Entries taken from a collection
************
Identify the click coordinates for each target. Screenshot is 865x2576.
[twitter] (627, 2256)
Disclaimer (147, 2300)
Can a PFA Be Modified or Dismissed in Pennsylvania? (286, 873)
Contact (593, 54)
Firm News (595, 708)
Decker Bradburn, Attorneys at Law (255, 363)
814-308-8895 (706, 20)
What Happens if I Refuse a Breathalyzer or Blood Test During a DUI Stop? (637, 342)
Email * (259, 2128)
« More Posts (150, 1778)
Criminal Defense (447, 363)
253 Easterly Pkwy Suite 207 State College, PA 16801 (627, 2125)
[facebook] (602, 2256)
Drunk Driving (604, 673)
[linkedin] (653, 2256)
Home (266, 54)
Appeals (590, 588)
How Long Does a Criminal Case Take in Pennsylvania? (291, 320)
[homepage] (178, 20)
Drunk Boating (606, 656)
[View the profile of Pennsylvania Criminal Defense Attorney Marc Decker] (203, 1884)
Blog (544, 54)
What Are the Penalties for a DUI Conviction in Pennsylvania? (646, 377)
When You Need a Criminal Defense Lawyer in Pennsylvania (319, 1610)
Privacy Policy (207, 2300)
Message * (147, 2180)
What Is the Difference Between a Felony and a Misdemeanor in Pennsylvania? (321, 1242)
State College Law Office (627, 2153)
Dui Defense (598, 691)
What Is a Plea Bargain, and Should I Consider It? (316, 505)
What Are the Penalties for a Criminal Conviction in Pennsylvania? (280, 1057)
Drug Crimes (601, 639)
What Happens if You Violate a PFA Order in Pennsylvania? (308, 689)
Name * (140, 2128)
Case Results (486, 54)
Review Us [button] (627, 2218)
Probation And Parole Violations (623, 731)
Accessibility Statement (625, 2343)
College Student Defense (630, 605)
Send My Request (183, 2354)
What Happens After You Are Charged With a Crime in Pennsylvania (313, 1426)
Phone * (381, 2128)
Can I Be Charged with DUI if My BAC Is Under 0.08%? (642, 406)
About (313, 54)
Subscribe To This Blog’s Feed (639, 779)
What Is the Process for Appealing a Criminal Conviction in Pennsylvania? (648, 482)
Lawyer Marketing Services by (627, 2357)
************
▶ [Work order]
From the data above, gather every line that includes the word "Case".

▶ [Task result]
How Long Does a Criminal Case Take in Pennsylvania? (291, 320)
Case Results (486, 54)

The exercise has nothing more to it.